◆ **YOUR TASK**:
List every line of the rows below that contains the string "dialog". Case matters.

[Rows from a collection]
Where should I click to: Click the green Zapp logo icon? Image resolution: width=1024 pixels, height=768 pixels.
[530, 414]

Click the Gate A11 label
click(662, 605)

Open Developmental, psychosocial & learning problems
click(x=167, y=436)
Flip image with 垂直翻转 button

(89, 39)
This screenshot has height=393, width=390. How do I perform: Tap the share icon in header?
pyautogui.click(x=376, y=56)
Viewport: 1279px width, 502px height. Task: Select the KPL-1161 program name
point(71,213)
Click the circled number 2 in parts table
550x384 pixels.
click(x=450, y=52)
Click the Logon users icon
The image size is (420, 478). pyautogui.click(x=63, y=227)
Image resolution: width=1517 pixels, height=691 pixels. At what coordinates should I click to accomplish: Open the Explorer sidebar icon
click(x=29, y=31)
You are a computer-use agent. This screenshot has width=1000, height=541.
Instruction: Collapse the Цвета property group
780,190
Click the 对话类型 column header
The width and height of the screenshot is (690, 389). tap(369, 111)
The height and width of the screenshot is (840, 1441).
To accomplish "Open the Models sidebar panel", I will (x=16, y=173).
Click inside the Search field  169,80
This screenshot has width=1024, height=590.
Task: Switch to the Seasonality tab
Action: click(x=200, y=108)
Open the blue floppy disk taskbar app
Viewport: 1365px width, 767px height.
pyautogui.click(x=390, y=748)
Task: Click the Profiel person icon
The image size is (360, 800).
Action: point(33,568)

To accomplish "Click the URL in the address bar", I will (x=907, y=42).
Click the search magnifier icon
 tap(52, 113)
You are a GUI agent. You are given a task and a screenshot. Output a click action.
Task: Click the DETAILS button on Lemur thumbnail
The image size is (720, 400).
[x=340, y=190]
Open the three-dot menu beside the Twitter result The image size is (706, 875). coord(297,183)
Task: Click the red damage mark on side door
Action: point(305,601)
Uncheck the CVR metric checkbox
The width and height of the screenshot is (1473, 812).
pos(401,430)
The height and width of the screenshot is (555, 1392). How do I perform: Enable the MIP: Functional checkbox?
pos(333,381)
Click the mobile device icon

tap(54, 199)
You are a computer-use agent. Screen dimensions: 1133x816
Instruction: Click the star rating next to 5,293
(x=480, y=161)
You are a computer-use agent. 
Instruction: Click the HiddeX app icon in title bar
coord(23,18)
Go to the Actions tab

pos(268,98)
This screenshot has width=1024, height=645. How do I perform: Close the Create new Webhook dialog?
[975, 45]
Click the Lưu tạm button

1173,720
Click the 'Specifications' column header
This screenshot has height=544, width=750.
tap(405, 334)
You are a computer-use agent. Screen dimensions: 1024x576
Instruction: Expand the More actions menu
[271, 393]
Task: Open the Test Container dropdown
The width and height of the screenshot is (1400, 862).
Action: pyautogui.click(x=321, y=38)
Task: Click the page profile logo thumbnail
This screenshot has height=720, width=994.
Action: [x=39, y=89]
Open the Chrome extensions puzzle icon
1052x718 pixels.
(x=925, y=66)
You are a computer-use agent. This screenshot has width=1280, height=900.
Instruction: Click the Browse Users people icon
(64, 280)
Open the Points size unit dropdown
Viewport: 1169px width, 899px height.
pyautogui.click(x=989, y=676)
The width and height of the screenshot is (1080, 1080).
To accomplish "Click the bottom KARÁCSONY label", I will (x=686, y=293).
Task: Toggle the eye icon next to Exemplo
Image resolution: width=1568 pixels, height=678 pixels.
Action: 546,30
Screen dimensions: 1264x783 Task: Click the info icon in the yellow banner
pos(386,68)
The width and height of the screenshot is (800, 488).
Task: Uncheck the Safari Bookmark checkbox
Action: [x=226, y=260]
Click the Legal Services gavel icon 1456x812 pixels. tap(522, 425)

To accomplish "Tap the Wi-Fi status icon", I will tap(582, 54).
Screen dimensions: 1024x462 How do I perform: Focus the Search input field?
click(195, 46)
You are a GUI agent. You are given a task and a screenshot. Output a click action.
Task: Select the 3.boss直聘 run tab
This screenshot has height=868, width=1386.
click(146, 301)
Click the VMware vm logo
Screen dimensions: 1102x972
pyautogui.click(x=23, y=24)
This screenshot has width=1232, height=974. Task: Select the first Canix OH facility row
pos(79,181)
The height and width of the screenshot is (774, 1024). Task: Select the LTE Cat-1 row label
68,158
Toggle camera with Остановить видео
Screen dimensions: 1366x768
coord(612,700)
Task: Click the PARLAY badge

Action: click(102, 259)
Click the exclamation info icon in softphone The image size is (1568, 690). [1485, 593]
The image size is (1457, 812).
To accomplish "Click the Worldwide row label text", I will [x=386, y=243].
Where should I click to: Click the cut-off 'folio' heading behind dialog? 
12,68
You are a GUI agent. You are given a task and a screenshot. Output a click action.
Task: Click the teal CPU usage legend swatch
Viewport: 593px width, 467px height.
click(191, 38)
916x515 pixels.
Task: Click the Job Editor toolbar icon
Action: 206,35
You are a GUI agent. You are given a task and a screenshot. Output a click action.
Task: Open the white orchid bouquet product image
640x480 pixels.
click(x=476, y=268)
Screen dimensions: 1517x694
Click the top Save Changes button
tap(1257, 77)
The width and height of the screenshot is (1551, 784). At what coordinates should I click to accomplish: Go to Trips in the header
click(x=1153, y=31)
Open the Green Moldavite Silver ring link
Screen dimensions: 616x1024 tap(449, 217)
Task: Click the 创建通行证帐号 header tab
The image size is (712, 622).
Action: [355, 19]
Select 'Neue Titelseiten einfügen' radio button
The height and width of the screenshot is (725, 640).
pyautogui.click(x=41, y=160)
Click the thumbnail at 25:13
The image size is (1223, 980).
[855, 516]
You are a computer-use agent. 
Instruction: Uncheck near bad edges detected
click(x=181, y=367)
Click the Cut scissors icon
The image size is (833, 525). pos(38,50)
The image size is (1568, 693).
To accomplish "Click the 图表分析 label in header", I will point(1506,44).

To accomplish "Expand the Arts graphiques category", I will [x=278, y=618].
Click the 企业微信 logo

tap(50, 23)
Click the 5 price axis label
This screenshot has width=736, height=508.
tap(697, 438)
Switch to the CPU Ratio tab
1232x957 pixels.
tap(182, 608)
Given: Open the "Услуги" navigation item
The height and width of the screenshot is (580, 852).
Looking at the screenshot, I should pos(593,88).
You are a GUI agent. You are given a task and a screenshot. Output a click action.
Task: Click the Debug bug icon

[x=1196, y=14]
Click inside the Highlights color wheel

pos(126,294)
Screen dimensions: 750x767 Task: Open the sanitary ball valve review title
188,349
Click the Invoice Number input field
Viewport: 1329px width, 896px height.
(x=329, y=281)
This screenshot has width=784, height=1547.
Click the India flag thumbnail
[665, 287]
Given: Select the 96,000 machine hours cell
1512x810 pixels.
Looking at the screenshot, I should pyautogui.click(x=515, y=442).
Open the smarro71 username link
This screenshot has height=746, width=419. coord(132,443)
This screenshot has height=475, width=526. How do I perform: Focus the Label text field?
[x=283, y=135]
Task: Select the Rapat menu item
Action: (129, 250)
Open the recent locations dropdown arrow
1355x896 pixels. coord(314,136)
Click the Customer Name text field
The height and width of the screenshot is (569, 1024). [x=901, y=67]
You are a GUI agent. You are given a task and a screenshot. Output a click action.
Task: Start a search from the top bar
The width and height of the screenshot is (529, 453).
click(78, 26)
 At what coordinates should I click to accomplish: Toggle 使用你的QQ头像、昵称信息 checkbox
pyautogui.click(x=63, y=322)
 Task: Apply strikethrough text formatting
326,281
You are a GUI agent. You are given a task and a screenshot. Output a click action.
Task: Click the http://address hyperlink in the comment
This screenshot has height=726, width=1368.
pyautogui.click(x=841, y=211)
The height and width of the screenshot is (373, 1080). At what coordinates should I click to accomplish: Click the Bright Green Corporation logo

◆ **SOLUTION TO THE PROBLEM**:
This screenshot has width=1024, height=645. How do I perform: Close the Create new Webhook dialog?
Where should I click to: Click the cut-off 'folio' heading behind dialog? 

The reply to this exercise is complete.